Eytzinger is simpler than vEB and achieves nearly the same performance in practice (benchmarks in Khuong & Morin 2017). Jump search does not outperform Eytzinger on RAM arrays — Eytzinger is the right structure for cache-friendly comparison-based search on sorted data.
Where jump search wins despite vEB / Eytzinger existing¶
- vEB and Eytzinger require complete rebuild on insert. Jump search on a normal sorted array is identical regardless of insert pattern (just resort).
- vEB and Eytzinger require specific memory layouts. Jump search runs on the natural array as-is — no preprocessing.
- vEB and Eytzinger are complex to implement correctly. Jump search is 10 lines.
- For disk-resident data with forward-cheap access, the cache model used by vEB is the wrong model — the dominant cost is seek direction asymmetry, not cache lines. Jump search's forward-only structure beats vEB in this regime.
Recap of search algorithm families¶
| Family | Mechanism | Best use |
|---|---|---|
| Linear | One pass, no math | Tiny n, unsorted data |
| Jump | Fixed-stride probe + scan | Forward-cheap storage, skip-pointered lists |
| Exponential | Doubling probe + binary | Unbounded streams, adaptive |
| Binary | Halving | Random-access sorted |
| Eytzinger | BFS-laid binary search | Cache-bound RAM arrays |
| vEB | Cache-oblivious recursive BST | Large datasets, multi-tier cache |
| B-tree | Wide-branching block tree | Disk-resident sorted |
| Interpolation | Linear interpolation of value range | Uniformly distributed data |
| Hashing | Direct address computation | Unordered exact lookup |
Jump search is the entry point to this taxonomy. Understanding why √n is optimal under forward-only access teaches you to ask the right question for every other algorithm: what is the cost model, and what does the optimum look like under that model?
Summary of Bounds¶
| Quantity | Value |
|---|---|
Worst-case comparisons (block size m) | ⌈n/m⌉ + m |
Worst-case comparisons (m = √n) | ≤ 2⌈√n⌉ |
| Optimal block size (uniform access) | m = √n |
Optimal block size (cache size b) | m = √(n · b) |
| Lower bound (forward-only access) | Ω(√n) |
| Lower bound (random access, comparison-based) | Ω(log n) (binary search is optimal) |
Cache misses (cache line b elements) | Θ(√(n/b)) with tuned m |
| Space | O(1) |
| Backward seek distance (worst case) | O(√n) (contained within one block) |
| Forward seek distance (total) | O(n) (visits every block boundary in worst case) |
These bounds are tight in their respective models. Jump search is optimal under forward-only or strongly-asymmetric access, suboptimal under symmetric random access.
Further Reading¶
- Shneiderman, "Jump Searching: A Fast Sequential Search Technique" (CACM, 1978) — original block-size analysis.

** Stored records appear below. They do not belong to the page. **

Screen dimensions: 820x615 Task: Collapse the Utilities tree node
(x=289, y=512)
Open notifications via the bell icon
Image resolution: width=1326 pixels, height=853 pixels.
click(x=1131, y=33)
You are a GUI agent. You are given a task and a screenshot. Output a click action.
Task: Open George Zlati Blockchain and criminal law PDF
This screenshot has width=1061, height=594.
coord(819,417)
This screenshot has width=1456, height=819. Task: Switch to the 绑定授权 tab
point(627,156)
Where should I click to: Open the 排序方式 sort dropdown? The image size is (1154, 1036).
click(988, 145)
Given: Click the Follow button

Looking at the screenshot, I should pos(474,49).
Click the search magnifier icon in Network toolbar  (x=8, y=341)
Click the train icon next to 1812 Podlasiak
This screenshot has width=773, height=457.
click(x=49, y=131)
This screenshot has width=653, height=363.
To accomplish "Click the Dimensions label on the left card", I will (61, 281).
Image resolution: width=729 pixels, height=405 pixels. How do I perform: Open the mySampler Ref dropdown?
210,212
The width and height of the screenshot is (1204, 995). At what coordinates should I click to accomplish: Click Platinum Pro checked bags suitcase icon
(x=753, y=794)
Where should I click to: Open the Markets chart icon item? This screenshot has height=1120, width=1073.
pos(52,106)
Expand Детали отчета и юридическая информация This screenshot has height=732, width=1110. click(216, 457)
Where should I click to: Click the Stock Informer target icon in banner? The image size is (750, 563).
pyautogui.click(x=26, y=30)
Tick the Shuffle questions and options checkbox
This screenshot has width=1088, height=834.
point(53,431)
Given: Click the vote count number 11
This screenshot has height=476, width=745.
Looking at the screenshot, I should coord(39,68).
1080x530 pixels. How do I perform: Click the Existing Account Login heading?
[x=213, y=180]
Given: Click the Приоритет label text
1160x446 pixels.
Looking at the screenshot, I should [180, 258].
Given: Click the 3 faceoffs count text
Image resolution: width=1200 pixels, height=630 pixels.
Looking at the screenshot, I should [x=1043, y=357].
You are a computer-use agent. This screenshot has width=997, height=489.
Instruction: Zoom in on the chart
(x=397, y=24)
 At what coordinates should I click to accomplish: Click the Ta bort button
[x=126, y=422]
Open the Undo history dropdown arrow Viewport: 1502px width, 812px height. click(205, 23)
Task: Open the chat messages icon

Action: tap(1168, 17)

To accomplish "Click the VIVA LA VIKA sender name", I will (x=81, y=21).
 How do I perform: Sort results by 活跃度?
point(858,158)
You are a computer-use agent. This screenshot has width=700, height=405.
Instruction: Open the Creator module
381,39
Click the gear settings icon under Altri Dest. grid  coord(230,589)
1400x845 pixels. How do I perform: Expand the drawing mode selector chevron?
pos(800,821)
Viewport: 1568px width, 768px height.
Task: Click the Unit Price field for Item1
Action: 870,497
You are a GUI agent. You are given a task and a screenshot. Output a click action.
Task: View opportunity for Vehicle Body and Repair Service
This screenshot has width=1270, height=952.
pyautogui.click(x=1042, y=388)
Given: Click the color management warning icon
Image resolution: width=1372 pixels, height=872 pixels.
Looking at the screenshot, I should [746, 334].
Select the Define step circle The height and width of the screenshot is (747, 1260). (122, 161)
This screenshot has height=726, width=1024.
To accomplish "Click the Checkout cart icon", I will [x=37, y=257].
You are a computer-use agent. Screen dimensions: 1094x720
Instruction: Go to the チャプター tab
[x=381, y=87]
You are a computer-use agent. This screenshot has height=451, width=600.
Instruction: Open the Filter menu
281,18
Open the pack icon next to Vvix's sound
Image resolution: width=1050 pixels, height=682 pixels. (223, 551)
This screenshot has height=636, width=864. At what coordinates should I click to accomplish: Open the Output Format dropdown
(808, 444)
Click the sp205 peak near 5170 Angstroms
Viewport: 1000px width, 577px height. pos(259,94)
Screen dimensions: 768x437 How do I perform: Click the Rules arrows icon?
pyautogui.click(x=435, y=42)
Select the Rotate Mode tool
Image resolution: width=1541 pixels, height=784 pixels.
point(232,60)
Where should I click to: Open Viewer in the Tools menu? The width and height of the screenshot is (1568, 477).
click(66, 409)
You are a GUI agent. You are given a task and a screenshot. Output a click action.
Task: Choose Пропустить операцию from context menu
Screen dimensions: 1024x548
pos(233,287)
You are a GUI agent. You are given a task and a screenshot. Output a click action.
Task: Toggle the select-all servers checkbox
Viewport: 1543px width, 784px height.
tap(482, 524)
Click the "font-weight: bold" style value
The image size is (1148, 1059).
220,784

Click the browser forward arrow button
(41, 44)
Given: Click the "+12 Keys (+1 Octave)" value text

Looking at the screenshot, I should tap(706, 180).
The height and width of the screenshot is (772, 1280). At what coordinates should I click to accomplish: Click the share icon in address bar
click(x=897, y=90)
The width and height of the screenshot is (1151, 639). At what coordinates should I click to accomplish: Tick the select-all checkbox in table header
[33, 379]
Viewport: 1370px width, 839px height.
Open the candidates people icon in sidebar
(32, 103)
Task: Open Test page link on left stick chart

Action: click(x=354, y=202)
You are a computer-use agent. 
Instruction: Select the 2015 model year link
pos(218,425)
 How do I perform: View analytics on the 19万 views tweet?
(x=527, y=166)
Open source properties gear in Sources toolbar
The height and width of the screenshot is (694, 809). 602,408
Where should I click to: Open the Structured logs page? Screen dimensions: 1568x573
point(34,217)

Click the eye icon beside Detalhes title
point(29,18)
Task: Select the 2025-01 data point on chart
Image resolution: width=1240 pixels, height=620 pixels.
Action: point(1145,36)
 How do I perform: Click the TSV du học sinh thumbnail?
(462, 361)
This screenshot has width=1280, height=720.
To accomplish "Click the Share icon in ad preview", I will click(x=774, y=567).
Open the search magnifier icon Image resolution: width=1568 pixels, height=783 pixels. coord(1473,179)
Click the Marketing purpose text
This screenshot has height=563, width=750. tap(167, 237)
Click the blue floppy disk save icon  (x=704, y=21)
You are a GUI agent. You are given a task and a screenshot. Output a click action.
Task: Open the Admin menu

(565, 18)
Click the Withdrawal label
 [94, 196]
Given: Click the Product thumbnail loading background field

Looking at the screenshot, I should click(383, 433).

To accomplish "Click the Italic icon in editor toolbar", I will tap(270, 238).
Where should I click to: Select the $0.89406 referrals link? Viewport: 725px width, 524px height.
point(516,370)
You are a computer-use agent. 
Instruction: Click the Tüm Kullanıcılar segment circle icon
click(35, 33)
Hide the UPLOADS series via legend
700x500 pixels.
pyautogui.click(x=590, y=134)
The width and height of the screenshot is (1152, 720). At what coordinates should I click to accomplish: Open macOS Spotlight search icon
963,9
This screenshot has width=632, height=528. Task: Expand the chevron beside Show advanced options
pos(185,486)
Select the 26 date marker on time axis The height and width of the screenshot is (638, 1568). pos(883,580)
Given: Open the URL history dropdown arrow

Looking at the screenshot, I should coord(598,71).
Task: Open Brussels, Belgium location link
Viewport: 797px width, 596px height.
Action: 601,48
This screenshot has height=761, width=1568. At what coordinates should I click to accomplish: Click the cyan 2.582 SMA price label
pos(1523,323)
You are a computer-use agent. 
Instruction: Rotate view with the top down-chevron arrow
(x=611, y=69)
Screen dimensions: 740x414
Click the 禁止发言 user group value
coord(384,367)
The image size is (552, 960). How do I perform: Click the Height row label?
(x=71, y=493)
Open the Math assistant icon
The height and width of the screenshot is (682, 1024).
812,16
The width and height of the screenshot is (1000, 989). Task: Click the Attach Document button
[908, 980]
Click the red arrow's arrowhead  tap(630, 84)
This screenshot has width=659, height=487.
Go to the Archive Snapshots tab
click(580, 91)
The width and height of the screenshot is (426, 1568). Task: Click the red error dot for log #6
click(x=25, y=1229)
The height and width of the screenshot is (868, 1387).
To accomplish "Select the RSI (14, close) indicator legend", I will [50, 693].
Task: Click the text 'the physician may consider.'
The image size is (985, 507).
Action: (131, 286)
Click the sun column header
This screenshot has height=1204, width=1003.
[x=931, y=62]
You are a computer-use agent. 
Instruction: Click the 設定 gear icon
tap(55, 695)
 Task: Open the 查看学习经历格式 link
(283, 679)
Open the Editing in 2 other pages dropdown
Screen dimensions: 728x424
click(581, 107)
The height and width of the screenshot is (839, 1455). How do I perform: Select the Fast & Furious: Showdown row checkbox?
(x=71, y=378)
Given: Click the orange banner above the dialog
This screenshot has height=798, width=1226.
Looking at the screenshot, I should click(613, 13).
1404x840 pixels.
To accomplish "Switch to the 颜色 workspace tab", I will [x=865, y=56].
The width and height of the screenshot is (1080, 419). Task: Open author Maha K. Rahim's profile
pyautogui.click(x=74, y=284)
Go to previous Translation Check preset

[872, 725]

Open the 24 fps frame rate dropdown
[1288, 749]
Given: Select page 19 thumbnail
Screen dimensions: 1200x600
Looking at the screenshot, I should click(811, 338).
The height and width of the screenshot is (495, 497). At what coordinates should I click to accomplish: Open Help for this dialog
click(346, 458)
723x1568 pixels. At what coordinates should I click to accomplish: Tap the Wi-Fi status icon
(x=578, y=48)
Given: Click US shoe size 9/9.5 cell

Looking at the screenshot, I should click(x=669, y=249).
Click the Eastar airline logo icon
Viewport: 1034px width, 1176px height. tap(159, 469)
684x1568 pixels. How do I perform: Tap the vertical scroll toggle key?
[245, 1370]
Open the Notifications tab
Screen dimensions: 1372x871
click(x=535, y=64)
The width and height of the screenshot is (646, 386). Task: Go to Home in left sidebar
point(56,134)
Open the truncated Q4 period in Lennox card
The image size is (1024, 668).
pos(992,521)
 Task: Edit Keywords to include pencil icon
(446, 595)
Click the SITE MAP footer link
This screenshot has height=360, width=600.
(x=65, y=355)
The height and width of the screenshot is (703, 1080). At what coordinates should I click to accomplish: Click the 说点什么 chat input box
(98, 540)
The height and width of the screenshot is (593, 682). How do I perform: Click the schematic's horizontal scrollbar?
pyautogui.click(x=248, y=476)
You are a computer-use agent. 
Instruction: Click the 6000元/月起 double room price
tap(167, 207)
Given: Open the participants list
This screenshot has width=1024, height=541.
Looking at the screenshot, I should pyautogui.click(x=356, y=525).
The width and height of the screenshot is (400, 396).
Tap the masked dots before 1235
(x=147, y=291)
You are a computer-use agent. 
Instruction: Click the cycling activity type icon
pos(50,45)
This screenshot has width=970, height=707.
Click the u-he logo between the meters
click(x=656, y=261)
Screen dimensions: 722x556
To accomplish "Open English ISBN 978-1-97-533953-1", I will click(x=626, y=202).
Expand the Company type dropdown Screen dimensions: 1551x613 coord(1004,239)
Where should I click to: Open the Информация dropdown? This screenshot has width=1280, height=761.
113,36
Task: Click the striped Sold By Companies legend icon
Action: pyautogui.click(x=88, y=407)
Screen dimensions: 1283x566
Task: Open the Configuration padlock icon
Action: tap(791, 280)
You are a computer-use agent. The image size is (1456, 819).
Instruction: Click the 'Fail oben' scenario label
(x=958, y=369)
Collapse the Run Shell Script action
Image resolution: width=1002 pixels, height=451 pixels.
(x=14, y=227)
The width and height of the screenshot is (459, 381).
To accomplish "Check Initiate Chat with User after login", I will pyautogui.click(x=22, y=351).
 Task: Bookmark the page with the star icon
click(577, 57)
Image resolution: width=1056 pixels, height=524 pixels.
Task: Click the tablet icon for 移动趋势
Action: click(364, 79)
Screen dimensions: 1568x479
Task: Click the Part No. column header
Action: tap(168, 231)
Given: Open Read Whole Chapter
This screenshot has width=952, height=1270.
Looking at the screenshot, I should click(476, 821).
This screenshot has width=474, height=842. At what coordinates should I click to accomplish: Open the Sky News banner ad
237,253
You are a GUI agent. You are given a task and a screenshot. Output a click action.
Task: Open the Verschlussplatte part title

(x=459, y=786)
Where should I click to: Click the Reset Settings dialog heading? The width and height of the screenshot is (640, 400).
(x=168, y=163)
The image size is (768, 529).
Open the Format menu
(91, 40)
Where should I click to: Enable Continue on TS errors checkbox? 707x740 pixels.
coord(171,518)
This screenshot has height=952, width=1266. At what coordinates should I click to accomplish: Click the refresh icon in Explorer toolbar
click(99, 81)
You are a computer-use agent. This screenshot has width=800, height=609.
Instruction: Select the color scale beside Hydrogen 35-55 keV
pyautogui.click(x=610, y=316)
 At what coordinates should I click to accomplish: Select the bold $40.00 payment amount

- Knuth TAOCP v3, §6.2.1 — jump search alongside linear and binary, plus generalized
k-aryblock search. - Aggarwal & Vitter, "The Input/Output Complexity of Sorting and Related Problems" (1988) — external-memory model used here.
- Frigo, Leiserson, Prokop, Ramachandran, "Cache-Oblivious Algorithms" (1999) — vEB layout and cache-oblivious framework.
- Khuong & Morin, "Array Layouts for Comparison-Based Searching" (2017) — Eytzinger benchmark, includes comparison against linear-with-SIMD inside blocks. Open access at arXiv:1509.05053.
- Yao, "On the Complexity of Comparison Problems Using Linear Functions" (1976) — adversary arguments for search lower bounds.
- Bentley & Yao, "An Almost Optimal Algorithm for Unbounded Searching" (1976) — exponential search, the adaptive cousin.